**** RECORDS FOR THE EXERCISE

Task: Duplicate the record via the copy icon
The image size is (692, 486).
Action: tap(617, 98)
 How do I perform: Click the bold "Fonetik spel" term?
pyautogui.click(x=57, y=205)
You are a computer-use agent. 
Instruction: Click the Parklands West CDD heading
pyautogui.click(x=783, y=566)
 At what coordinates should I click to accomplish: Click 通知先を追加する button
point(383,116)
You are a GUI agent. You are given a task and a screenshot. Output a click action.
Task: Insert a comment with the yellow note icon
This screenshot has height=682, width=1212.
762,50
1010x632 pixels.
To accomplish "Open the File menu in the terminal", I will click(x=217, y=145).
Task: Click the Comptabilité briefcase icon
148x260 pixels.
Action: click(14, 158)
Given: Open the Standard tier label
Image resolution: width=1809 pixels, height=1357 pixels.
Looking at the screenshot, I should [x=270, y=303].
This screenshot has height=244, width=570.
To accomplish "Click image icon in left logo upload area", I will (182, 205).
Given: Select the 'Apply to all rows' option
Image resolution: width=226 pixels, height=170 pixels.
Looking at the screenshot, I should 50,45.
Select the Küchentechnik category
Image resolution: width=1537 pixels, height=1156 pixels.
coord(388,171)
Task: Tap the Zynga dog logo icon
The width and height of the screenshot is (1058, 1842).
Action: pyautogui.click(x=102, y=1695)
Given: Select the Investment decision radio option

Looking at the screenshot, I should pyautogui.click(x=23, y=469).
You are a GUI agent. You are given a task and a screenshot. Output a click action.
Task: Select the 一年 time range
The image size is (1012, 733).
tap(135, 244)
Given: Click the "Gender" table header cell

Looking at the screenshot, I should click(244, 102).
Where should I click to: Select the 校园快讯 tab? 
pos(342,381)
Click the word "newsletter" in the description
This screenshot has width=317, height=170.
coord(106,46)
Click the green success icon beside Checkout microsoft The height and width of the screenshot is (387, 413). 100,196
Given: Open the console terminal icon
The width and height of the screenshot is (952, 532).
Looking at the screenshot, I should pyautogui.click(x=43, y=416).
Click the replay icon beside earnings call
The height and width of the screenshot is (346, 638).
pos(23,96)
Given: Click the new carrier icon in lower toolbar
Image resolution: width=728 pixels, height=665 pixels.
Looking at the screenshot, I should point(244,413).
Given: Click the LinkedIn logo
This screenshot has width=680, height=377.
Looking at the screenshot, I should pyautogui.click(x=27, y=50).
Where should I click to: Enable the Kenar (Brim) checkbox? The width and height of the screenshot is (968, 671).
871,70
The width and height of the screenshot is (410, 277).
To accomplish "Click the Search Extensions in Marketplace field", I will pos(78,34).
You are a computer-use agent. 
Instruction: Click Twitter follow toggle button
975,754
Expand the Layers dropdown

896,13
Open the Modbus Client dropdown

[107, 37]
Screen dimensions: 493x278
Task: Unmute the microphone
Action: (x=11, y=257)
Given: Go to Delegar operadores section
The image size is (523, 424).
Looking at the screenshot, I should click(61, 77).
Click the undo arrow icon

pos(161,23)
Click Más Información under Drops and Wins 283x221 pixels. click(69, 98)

********

Scan the data above and copy each line containing the word "beside".

**ANSWER SPACE**
Click the green success icon beside Checkout microsoft The height and width of the screenshot is (387, 413). 100,196
Click the replay icon beside earnings call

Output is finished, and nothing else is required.